PROBLEM:
For the records below, output every line from the one holding "Enable the Autoplay" through the final line, unaltered, and no other lines.

EXERCISE DATA:
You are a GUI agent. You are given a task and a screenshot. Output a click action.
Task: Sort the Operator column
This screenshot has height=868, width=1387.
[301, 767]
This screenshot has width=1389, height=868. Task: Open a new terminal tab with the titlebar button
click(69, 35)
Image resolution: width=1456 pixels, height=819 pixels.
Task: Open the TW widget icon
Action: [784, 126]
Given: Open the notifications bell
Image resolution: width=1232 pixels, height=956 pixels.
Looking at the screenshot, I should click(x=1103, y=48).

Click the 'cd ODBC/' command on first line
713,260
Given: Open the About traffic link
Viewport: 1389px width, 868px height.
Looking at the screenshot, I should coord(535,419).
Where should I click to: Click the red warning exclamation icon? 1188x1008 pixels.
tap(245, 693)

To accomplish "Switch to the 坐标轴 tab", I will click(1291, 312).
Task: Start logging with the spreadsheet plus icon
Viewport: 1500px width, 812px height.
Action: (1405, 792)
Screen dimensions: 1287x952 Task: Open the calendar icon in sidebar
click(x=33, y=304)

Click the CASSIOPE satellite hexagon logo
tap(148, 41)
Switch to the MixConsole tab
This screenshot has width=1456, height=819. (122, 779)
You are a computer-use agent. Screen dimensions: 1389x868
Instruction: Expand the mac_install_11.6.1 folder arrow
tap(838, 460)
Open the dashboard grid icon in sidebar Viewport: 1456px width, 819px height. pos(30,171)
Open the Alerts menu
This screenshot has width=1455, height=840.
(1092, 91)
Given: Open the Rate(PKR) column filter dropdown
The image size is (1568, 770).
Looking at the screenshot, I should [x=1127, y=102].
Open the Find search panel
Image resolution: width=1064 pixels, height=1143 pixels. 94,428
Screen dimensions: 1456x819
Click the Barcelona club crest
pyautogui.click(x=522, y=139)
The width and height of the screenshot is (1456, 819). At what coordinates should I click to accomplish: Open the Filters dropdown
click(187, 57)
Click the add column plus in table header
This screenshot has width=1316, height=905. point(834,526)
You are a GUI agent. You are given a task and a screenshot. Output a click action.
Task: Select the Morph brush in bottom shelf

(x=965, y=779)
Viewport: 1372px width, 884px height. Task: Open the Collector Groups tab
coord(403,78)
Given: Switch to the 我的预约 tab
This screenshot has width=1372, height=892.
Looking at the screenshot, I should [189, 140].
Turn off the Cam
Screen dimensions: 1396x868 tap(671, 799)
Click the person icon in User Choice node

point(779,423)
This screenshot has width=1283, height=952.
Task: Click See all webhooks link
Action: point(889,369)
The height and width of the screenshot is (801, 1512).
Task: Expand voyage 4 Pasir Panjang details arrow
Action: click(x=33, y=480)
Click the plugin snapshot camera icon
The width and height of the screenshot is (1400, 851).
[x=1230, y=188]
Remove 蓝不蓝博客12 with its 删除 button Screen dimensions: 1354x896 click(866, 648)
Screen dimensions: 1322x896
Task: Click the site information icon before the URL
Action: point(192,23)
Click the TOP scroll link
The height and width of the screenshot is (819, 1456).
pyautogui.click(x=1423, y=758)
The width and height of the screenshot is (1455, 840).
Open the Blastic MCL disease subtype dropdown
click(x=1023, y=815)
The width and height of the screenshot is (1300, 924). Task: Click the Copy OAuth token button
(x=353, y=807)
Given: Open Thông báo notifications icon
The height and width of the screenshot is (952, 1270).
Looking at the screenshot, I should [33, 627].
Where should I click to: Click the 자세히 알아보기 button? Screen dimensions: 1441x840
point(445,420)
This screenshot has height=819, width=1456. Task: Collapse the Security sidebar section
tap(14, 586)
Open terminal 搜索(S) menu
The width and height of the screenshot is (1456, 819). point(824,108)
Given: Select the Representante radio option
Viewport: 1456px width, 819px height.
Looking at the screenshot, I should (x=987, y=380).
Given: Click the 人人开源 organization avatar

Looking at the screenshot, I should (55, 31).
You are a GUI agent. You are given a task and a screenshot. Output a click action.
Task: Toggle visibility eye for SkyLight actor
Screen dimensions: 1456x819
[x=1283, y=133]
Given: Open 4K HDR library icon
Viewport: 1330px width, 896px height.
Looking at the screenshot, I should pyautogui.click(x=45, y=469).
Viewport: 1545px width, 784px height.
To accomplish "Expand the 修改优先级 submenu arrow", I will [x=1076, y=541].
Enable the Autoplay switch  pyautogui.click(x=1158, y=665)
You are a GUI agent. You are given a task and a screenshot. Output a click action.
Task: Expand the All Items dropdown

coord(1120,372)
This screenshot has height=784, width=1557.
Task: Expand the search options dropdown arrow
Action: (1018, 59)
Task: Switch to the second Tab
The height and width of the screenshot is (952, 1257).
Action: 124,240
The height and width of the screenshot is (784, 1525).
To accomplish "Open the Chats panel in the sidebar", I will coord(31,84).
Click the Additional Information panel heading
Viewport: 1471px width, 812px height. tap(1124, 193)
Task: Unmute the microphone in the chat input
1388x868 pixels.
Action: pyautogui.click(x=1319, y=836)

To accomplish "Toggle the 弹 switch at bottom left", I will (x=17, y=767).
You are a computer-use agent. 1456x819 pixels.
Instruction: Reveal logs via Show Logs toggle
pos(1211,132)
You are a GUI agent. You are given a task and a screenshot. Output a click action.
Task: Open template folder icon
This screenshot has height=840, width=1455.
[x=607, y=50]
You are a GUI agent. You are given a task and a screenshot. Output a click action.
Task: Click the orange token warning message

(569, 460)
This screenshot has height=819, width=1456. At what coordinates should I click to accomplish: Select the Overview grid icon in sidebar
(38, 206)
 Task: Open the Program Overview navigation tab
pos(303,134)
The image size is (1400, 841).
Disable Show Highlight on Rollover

YOUR RESPONSE:
Enable the Autoplay switch  pyautogui.click(x=1158, y=665)
You are a GUI agent. You are given a task and a screenshot. Output a click action.
Task: Expand the All Items dropdown

coord(1120,372)
This screenshot has height=784, width=1557.
Task: Expand the search options dropdown arrow
Action: (1018, 59)
Task: Switch to the second Tab
The height and width of the screenshot is (952, 1257).
Action: 124,240
The height and width of the screenshot is (784, 1525).
To accomplish "Open the Chats panel in the sidebar", I will coord(31,84).
Click the Additional Information panel heading
Viewport: 1471px width, 812px height. tap(1124, 193)
Task: Unmute the microphone in the chat input
1388x868 pixels.
Action: pyautogui.click(x=1319, y=836)

To accomplish "Toggle the 弹 switch at bottom left", I will (x=17, y=767).
You are a computer-use agent. 1456x819 pixels.
Instruction: Reveal logs via Show Logs toggle
pos(1211,132)
You are a GUI agent. You are given a task and a screenshot. Output a click action.
Task: Open template folder icon
This screenshot has height=840, width=1455.
[x=607, y=50]
You are a GUI agent. You are given a task and a screenshot. Output a click action.
Task: Click the orange token warning message

(569, 460)
This screenshot has height=819, width=1456. At what coordinates should I click to accomplish: Select the Overview grid icon in sidebar
(38, 206)
 Task: Open the Program Overview navigation tab
pos(303,134)
The image size is (1400, 841).
Disable Show Highlight on Rollover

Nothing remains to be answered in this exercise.